◆ Exercise directions
Please give the items below as a JSON list of strings, with one string for each line and blank lines left out.

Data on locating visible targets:
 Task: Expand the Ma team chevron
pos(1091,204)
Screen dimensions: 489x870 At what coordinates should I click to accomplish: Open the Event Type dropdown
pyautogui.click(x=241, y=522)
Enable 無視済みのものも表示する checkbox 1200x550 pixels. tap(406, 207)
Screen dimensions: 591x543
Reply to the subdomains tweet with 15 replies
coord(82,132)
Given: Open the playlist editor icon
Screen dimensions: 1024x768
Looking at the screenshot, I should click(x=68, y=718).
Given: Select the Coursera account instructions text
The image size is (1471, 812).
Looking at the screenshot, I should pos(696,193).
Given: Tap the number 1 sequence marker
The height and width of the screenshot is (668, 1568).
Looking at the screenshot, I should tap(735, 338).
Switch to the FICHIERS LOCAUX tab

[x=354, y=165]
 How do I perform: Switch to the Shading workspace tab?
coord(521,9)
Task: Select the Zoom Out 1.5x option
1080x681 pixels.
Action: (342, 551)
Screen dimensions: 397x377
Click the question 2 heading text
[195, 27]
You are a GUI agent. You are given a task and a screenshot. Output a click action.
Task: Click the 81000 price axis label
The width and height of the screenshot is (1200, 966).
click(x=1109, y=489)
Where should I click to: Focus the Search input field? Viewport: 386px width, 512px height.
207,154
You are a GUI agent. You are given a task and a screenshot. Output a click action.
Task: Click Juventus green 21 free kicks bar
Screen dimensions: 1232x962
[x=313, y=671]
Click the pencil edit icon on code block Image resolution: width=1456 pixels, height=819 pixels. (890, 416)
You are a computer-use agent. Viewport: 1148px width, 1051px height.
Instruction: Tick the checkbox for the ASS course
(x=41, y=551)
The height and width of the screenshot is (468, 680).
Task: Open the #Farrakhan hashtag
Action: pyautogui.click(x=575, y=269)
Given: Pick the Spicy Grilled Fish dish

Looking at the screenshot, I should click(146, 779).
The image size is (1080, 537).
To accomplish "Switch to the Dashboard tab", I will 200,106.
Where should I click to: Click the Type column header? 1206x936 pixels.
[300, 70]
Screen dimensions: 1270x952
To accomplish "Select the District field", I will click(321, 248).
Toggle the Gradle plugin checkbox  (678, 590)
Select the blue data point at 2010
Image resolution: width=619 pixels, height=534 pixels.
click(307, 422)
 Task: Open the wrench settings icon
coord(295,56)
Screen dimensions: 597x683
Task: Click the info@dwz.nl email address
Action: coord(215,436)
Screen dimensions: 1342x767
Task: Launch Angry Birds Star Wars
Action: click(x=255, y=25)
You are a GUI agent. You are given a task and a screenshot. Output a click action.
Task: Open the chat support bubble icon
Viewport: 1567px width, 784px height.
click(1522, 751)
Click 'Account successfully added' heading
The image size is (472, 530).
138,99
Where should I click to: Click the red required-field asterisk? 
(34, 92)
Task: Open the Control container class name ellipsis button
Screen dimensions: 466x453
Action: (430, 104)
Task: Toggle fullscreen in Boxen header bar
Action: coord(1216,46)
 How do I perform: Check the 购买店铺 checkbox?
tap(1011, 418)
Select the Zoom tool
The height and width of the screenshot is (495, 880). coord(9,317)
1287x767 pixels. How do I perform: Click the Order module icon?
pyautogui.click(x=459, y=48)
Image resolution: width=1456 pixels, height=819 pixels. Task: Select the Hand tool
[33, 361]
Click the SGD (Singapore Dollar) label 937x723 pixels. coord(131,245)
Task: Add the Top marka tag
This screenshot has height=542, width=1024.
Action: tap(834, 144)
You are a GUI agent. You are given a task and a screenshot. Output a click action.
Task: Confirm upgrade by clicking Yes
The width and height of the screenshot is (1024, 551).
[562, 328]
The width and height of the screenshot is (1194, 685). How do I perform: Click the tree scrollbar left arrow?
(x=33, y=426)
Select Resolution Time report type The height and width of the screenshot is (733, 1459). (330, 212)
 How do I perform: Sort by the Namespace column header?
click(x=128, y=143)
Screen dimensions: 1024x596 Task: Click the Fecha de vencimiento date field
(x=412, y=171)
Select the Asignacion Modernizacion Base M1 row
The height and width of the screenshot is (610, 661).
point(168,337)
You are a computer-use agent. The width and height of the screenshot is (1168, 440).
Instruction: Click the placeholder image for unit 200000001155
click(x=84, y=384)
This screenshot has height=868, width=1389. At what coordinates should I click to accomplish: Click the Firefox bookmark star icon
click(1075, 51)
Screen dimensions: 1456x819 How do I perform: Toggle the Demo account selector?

◆ Response
[
  " Task: Expand the Ma team chevron",
  "pos(1091,204)",
  "Screen dimensions: 489x870 At what coordinates should I click to accomplish: Open the Event Type dropdown",
  "pyautogui.click(x=241, y=522)",
  "Enable 無視済みのものも表示する checkbox 1200x550 pixels. tap(406, 207)",
  "Screen dimensions: 591x543",
  "Reply to the subdomains tweet with 15 replies",
  "coord(82,132)",
  "Given: Open the playlist editor icon",
  "Screen dimensions: 1024x768",
  "Looking at the screenshot, I should click(x=68, y=718).",
  "Given: Select the Coursera account instructions text",
  "The image size is (1471, 812).",
  "Looking at the screenshot, I should pos(696,193).",
  "Given: Tap the number 1 sequence marker",
  "The height and width of the screenshot is (668, 1568).",
  "Looking at the screenshot, I should tap(735, 338).",
  "Switch to the FICHIERS LOCAUX tab",
  "[x=354, y=165]",
  " How do I perform: Switch to the Shading workspace tab?",
  "coord(521,9)",
  "Task: Select the Zoom Out 1.5x option",
  "1080x681 pixels.",
  "Action: (342, 551)",
  "Screen dimensions: 397x377",
  "Click the question 2 heading text",
  "[195, 27]",
  "You are a GUI agent. You are given a task and a screenshot. Output a click action.",
  "Task: Click the 81000 price axis label",
  "The width and height of the screenshot is (1200, 966).",
  "click(x=1109, y=489)",
  "Where should I click to: Focus the Search input field? Viewport: 386px width, 512px height.",
  "207,154",
  "You are a GUI agent. You are given a task and a screenshot. Output a click action.",
  "Task: Click Juventus green 21 free kicks bar",
  "Screen dimensions: 1232x962",
  "[x=313, y=671]",
  "Click the pencil edit icon on code block Image resolution: width=1456 pixels, height=819 pixels. (890, 416)",
  "You are a computer-use agent. Viewport: 1148px width, 1051px height.",
  "Instruction: Tick the checkbox for the ASS course",
  "(x=41, y=551)",
  "The height and width of the screenshot is (468, 680).",
  "Task: Open the #Farrakhan hashtag",
  "Action: pyautogui.click(x=575, y=269)",
  "Given: Pick the Spicy Grilled Fish dish",
  "Looking at the screenshot, I should click(146, 779).",
  "The image size is (1080, 537).",
  "To accomplish \"Switch to the Dashboard tab\", I will 200,106.",
  "Where should I click to: Click the Type column header? 1206x936 pixels.",
  "[300, 70]",
  "Screen dimensions: 1270x952",
  "To accomplish \"Select the District field\", I will click(321, 248).",
  "Toggle the Gradle plugin checkbox  (678, 590)",
  "Select the blue data point at 2010",
  "Image resolution: width=619 pixels, height=534 pixels.",
  "click(307, 422)",
  " Task: Open the wrench settings icon",
  "coord(295,56)",
  "Screen dimensions: 597x683",
  "Task: Click the info@dwz.nl email address",
  "Action: coord(215,436)",
  "Screen dimensions: 1342x767",
  "Task: Launch Angry Birds Star Wars",
  "Action: click(x=255, y=25)",
  "You are a GUI agent. You are given a task and a screenshot. Output a click action.",
  "Task: Open the chat support bubble icon",
  "Viewport: 1567px width, 784px height.",
  "click(1522, 751)",
  "Click 'Account successfully added' heading",
  "The image size is (472, 530).",
  "138,99",
  "Where should I click to: Click the red required-field asterisk? ",
  "(34, 92)",
  "Task: Open the Control container class name ellipsis button",
  "Screen dimensions: 466x453",
  "Action: (430, 104)",
  "Task: Toggle fullscreen in Boxen header bar",
  "Action: coord(1216,46)",
  " How do I perform: Check the 购买店铺 checkbox?",
  "tap(1011, 418)",
  "Select the Zoom tool",
  "The height and width of the screenshot is (495, 880). coord(9,317)",
  "1287x767 pixels. How do I perform: Click the Order module icon?",
  "pyautogui.click(x=459, y=48)",
  "Image resolution: width=1456 pixels, height=819 pixels. Task: Select the Hand tool",
  "[33, 361]",
  "Click the SGD (Singapore Dollar) label 937x723 pixels. coord(131,245)",
  "Task: Add the Top marka tag",
  "This screenshot has height=542, width=1024.",
  "Action: tap(834, 144)",
  "You are a GUI agent. You are given a task and a screenshot. Output a click action.",
  "Task: Confirm upgrade by clicking Yes",
  "The width and height of the screenshot is (1024, 551).",
  "[562, 328]",
  "The width and height of the screenshot is (1194, 685). How do I perform: Click the tree scrollbar left arrow?",
  "(x=33, y=426)",
  "Select Resolution Time report type The height and width of the screenshot is (733, 1459). (330, 212)",
  " How do I perform: Sort by the Namespace column header?",
  "click(x=128, y=143)",
  "Screen dimensions: 1024x596 Task: Click the Fecha de vencimiento date field",
  "(x=412, y=171)",
  "Select the Asignacion Modernizacion Base M1 row",
  "The height and width of the screenshot is (610, 661).",
  "point(168,337)",
  "You are a computer-use agent. The width and height of the screenshot is (1168, 440).",
  "Instruction: Click the placeholder image for unit 200000001155",
  "click(x=84, y=384)",
  "This screenshot has height=868, width=1389. At what coordinates should I click to accomplish: Click the Firefox bookmark star icon",
  "click(1075, 51)",
  "Screen dimensions: 1456x819 How do I perform: Toggle the Demo account selector?"
]